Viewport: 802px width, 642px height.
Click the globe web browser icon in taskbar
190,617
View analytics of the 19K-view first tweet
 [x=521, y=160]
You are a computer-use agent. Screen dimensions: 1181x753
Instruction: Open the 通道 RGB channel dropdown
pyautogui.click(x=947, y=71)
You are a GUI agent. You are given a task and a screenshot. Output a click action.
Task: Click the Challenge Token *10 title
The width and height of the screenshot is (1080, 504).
============
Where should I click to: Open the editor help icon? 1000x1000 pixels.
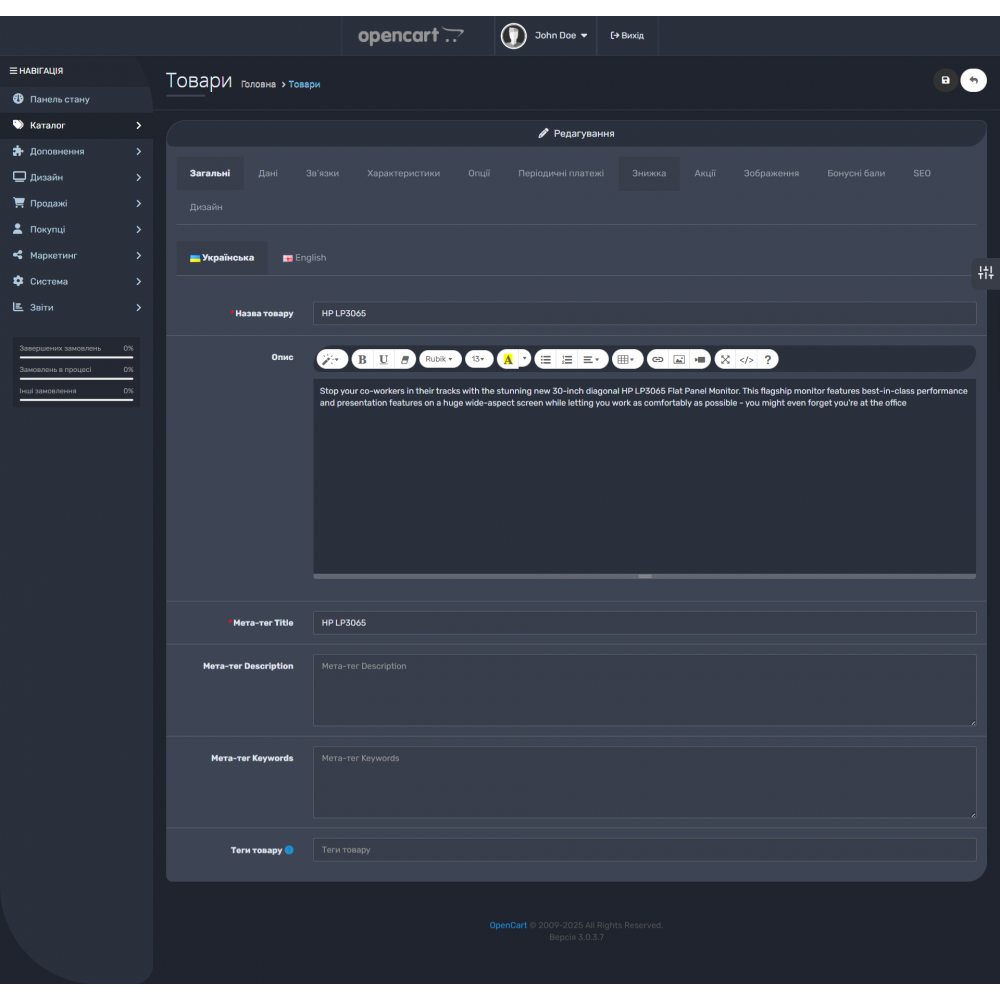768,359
============
Task objective –
Scan the records for lines that hold "height", and reproduce each one you find.

Task answer –
Viewport: 802px width, 642px height.
The width and height of the screenshot is (1080, 504).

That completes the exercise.